The UK new build programme – does it make any sense?13 June 2017
Not at all, says Steve Kidd (East Cliff Consulting), who points to the disadvantages of pursuing a number of different reactor designs rather than having one proven standardised plant replicated across as many projects as possible.
The United Kingdom stands out today amongst established nuclear countries because of its substantial planned nuclear reactor construction programme. In other developed countries, operating reactors are achieving life extensions to allow nuclear to continue playing an important part in satisfying power demand, without much in the way of new build. In the United States, nuclear plants are running up against cheap unconventional gas, which is souring their economics, while in Europe the increasing renewables share of power generation is proving problematic. With even the current operating reactors struggling to stay online, it’s not surprising that new build is out of the question, except, it would appear, in the UK.
The foundation of new nuclear in UK is a cross-political party consensus that maintaining a substantial (currently roughly 20%) share of nuclear in power supply is essential both to meet carbon emissions targets and to offer a degree of supply security unavailable with intermittent wind and solar power. All but one of today’s 15 operating reactors are AGRs dating from the 1970s and 1980s, for which life extensions beyond 2030 are unlikely on both technical and economic grounds. New build is therefore necessary to maintain nuclear’s market share and also to make sure that the lights stay on.
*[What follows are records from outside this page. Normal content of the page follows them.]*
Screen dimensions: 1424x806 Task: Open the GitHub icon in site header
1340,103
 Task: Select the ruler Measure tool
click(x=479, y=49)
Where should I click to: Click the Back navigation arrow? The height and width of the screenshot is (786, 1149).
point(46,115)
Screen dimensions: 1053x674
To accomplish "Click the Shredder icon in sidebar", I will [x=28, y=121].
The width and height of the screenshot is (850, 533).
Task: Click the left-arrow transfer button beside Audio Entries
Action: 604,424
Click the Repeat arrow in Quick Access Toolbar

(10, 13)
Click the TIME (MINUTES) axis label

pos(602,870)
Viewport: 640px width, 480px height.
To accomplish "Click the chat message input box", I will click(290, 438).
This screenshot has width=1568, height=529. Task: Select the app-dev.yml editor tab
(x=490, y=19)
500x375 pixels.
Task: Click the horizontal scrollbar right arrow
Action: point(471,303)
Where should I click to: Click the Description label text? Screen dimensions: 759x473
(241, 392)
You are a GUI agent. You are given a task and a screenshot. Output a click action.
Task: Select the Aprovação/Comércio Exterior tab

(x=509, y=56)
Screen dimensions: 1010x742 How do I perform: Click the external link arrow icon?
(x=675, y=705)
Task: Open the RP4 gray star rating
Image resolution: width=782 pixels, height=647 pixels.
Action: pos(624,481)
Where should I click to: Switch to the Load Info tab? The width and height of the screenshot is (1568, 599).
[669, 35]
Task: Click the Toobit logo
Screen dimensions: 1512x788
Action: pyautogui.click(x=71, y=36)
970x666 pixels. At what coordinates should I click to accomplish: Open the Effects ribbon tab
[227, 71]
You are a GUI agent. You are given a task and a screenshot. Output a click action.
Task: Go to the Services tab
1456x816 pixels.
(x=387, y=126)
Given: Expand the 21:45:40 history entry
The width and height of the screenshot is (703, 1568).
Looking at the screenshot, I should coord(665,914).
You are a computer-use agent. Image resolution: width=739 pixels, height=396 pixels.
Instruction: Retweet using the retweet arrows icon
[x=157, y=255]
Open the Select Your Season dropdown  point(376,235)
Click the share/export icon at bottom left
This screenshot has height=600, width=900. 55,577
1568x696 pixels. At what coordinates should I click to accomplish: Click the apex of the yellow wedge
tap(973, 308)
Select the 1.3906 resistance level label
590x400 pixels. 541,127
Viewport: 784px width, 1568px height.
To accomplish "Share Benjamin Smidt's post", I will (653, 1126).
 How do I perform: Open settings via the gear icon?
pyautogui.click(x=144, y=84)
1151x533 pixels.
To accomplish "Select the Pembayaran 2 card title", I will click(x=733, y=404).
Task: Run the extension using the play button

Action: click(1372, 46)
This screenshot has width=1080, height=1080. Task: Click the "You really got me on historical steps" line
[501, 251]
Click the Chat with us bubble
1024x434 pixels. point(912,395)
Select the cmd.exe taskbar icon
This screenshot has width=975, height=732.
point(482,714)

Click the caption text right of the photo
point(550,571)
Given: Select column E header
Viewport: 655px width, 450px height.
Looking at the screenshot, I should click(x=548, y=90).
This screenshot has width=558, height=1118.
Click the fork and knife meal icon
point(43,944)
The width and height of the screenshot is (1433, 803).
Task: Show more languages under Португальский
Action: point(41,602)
Indeed, in the era of power sector liberalisation, there have been deep concerns that the market dis- incentivises investment in any major power generation assets.
Nevertheless, the planned UK nuclear programme is arguably sub-optimal in an economic sense and possibly a lot worse, verging on the absurd some might say. The cost to the power customer will be substantial and threatens to deepen both the problem of energy poverty (the poor in society unable to pay their rising bills) and UK industrial competitiveness. At the very least, the programme will impose unwarranted costs on the ordinary person in the street, such as the many “JAMs” (just about managing) citizens, as identified by prime minister Theresa May and her Conservative Party.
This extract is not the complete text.